### Work item
Beginning with the line of the entries below that holds "Image resolution: width=1395" and ending with the line that holds "You are a GUI", transcribe each line exactly as written. Pictures stay out.

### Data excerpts
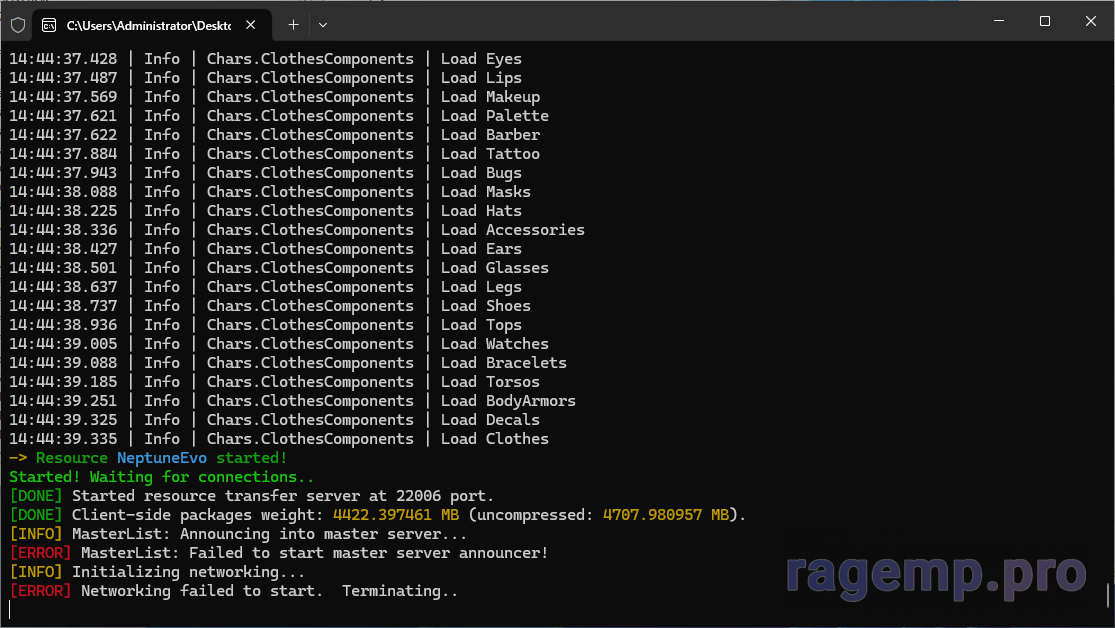Minimize the terminal window
This screenshot has height=628, width=1115.
click(997, 21)
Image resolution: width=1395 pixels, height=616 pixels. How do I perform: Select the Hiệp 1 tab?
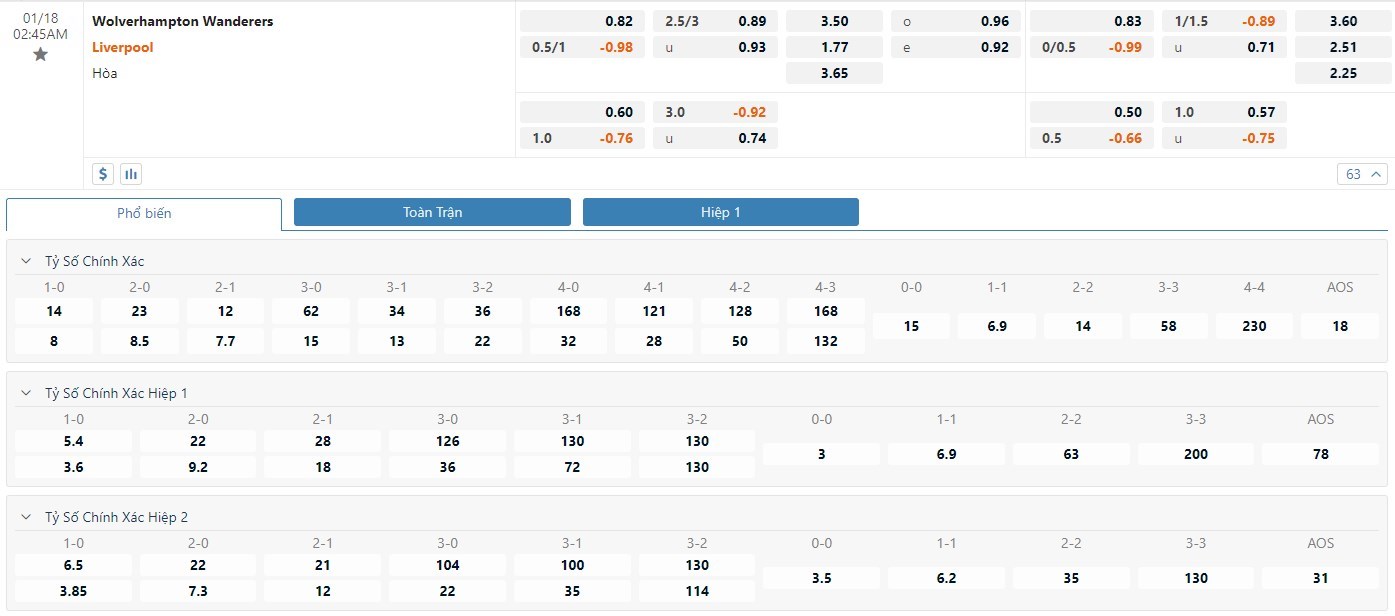point(720,212)
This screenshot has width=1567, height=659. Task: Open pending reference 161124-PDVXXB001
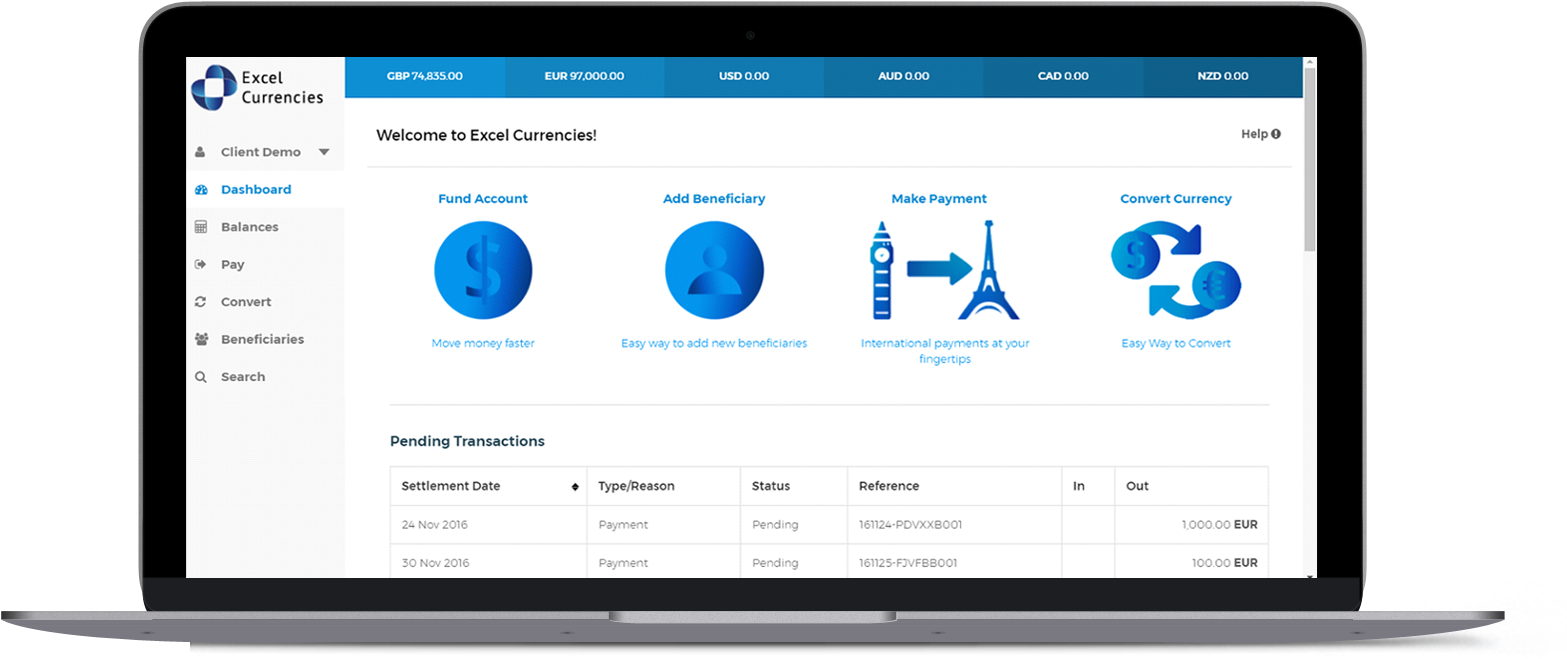(x=910, y=525)
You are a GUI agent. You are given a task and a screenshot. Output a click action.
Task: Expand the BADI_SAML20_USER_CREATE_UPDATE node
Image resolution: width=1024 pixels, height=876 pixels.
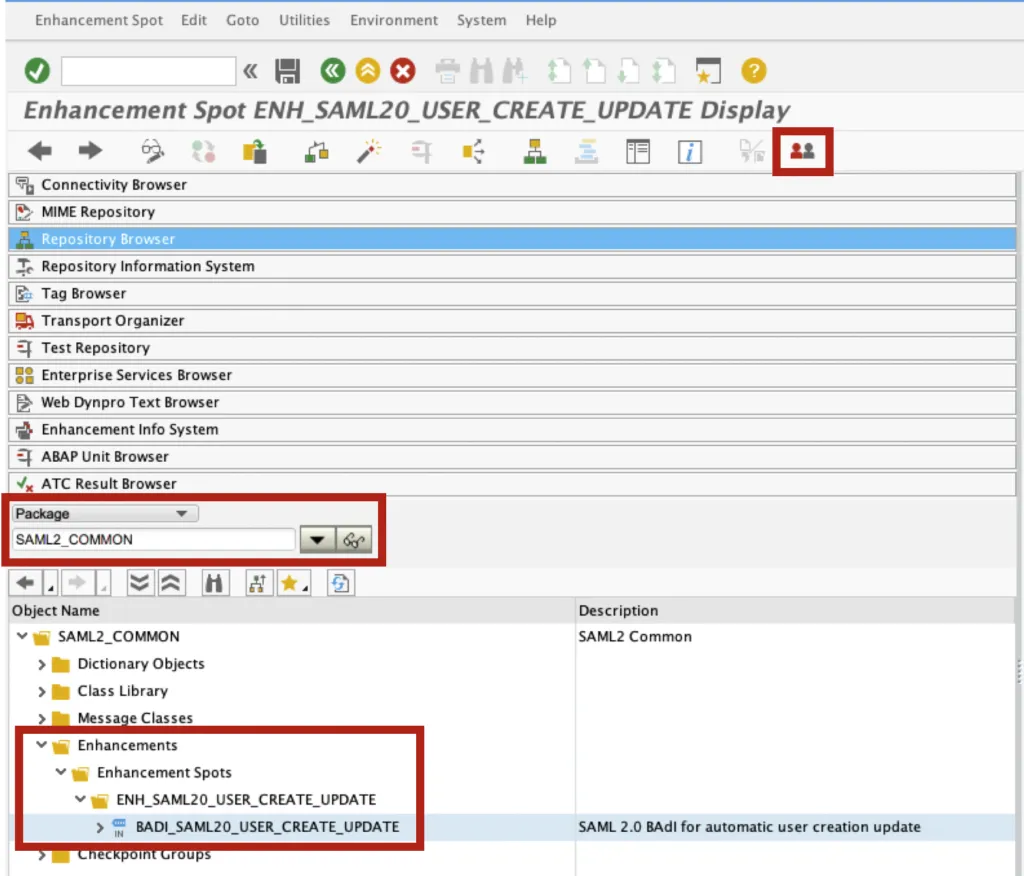(x=100, y=827)
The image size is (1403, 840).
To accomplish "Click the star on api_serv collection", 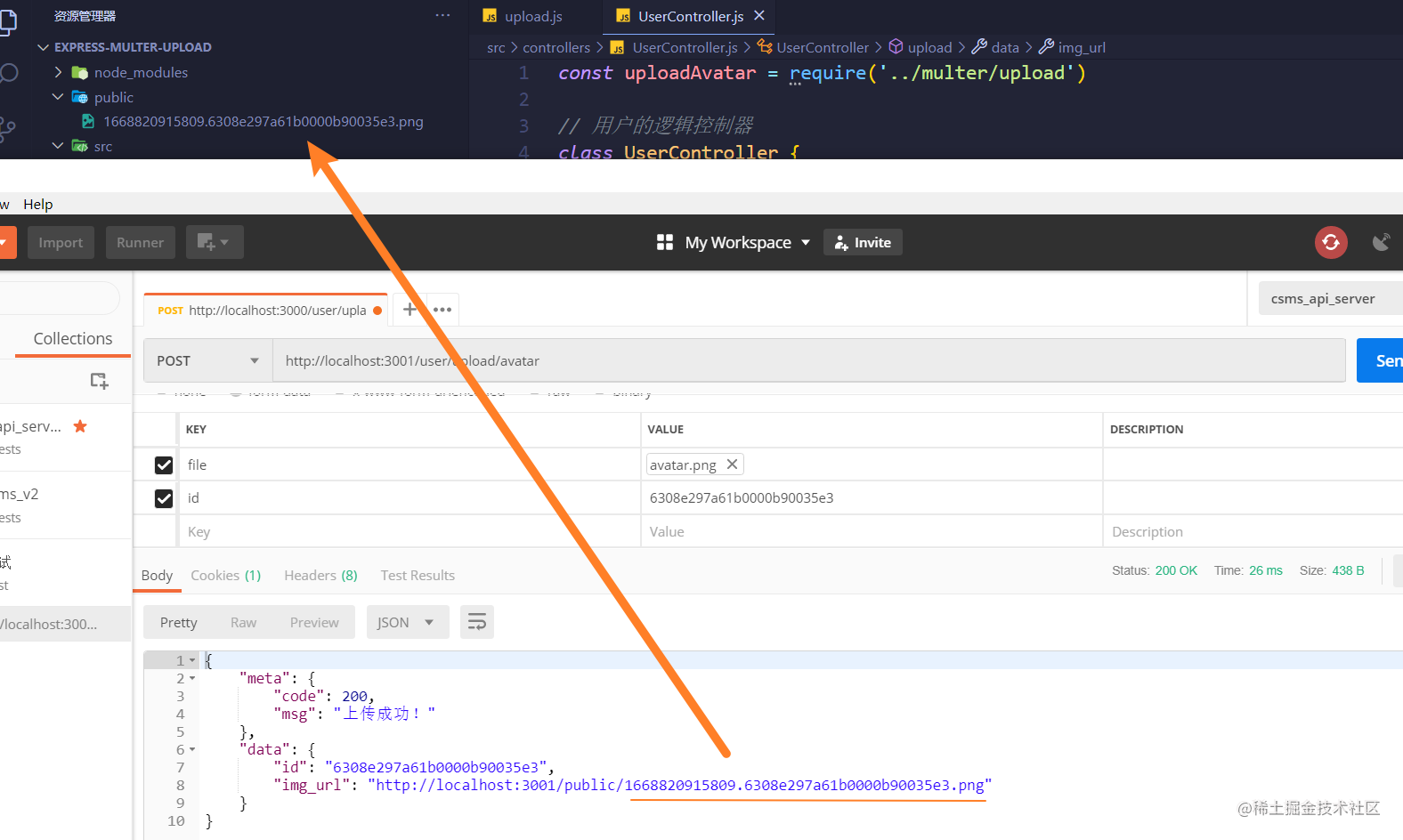I will point(80,426).
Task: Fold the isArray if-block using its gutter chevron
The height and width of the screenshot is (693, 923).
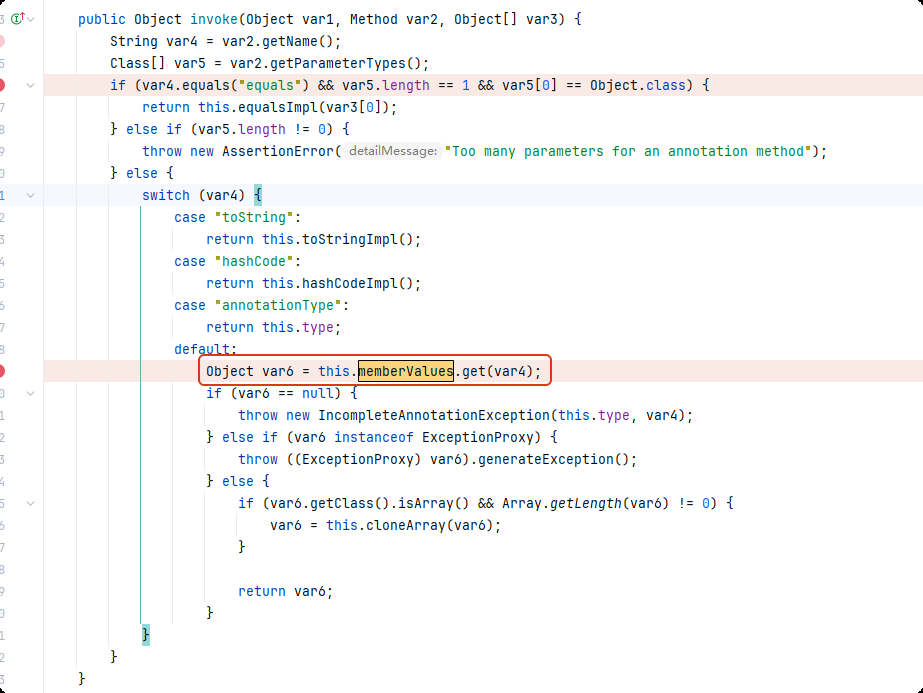Action: pos(31,503)
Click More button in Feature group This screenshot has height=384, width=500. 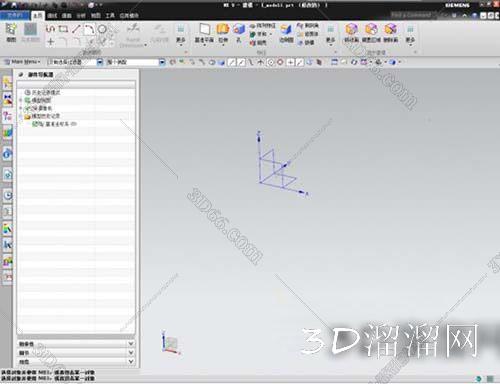point(330,34)
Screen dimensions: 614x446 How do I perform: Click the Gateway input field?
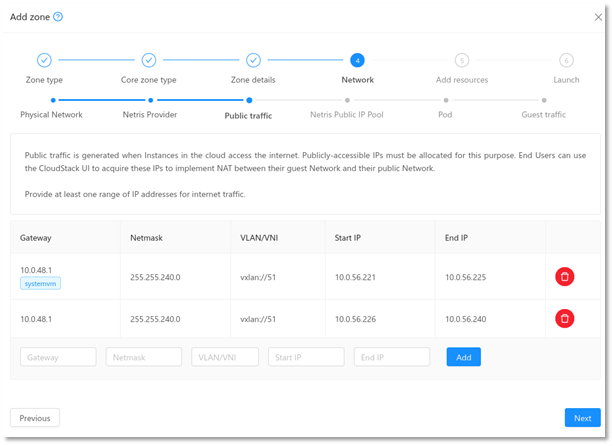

### Task solution
Image resolution: width=1395 pixels, height=616 pixels. How do I perform: Select the Hiệp 1 tab?
point(720,212)
This screenshot has width=1567, height=659. Task: Open pending reference 161124-PDVXXB001
(x=910, y=525)
You are a GUI agent. You are given a task and a screenshot. Output a click action.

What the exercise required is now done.